Spatial Transcriptomics Reveals Stromal-Partitioned Growth in Primary Colorectal Cancer and Host-Permeated Architecture in Liver Metastases

The spatial organisation of the tumour microenvironment plays a central role in shaping immune engagement and tumour progression, yet how spatial principles differ between primary colorectal cancer and metastatic disease remains incompletely defined. Spatial transcriptomics (10x Visium) was integrated with cell-type deconvolution and transcriptional pathway enrichment to characterise tumour, stromal, vascular, and immune architecture across primary colorectal tumours (CRC) and colorectal liver metastases (CRLM).

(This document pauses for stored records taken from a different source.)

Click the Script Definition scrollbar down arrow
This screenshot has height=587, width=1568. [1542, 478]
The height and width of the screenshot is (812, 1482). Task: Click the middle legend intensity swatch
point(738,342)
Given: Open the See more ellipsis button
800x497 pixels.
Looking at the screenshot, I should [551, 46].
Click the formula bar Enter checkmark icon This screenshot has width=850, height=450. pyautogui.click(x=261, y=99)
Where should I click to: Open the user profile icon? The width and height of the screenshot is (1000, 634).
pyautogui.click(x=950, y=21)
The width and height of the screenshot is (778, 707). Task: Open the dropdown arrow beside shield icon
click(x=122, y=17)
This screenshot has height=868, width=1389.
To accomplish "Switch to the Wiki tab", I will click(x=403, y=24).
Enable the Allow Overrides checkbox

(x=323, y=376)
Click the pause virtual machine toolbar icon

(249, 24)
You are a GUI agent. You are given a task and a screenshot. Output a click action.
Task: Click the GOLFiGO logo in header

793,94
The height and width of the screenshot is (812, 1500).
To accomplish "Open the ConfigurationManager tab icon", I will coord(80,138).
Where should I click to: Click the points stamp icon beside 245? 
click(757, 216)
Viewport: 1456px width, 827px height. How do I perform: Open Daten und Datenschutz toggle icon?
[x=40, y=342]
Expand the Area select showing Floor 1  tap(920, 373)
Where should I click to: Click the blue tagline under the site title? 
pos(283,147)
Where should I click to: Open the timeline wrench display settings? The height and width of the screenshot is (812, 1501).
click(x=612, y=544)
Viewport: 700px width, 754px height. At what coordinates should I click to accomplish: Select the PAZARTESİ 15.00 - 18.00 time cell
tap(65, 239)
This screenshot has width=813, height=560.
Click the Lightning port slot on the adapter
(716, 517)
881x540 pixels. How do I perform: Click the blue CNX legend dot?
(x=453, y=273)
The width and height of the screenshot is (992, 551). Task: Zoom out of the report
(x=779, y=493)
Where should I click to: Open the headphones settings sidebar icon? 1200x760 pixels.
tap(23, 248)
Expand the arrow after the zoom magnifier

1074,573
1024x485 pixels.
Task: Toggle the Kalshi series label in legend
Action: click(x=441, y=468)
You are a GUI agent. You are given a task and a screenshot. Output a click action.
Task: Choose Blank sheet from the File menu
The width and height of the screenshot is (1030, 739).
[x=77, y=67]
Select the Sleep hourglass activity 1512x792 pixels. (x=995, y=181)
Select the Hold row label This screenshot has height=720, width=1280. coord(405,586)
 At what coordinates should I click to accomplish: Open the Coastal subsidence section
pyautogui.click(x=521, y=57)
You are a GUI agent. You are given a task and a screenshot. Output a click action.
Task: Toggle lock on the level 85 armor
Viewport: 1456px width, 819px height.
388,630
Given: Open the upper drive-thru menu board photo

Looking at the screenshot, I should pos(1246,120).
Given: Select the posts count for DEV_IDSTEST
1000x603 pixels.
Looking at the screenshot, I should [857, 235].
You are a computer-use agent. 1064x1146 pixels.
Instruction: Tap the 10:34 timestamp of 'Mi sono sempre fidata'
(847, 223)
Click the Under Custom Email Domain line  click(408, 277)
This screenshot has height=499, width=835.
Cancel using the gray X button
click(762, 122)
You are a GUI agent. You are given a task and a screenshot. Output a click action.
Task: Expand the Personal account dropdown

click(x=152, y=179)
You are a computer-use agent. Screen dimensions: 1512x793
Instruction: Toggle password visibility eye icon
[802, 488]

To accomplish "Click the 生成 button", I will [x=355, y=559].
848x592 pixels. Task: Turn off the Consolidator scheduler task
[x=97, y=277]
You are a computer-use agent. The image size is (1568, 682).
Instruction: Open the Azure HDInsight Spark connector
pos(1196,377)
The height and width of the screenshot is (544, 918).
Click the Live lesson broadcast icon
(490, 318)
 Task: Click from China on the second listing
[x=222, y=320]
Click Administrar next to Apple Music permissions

Across primary CRC sections, spatial organisation resolved into compartmentalised architectures in which hyper-proliferative tumour regions enriched for E2F and MYC signalling were segregated from immune-reactive compartments by cancer associated fibroblast (CAF) enriched stromal interfaces. These stromal regions were transcriptionally active, exhibiting enrichment of epithelial–mesenchymal transition, coagulation, and vascular programmes. Cytotoxic immune activity was heterogeneous and spatially constrained, localising to discrete tumour-associated niches or peripheral inflammatory zones rather than uniformly penetrating proliferative tumour cores. In contrast, liver metastases displayed diffuse, host-permeated architectures in which tumour programmes were embedded within resident hepatic immune and vascular frameworks. Metastatic growth was characterised by infiltrative expansion accompanied by strong myeloid and regulatory immune signatures, alongside spatially ordered transitions from stromal–vascular programmes into proliferative tumour states within a highly reactive hepatic environment. Together, these findings demonstrate that primary and metastatic colorectal cancer are governed by distinct spatial organisational principles. While primary CRC frequently exhibits stromal-partitioned, exclusion-prone architectures, liver metastases are shaped by infiltrative growth within a tolerogenic and highly reactive host context. This context-dependent spatial biology underscores the need for spatially tailored therapeutic strategies, targeting stromal architecture in primary tumours versus immune tolerance in metastatic disease.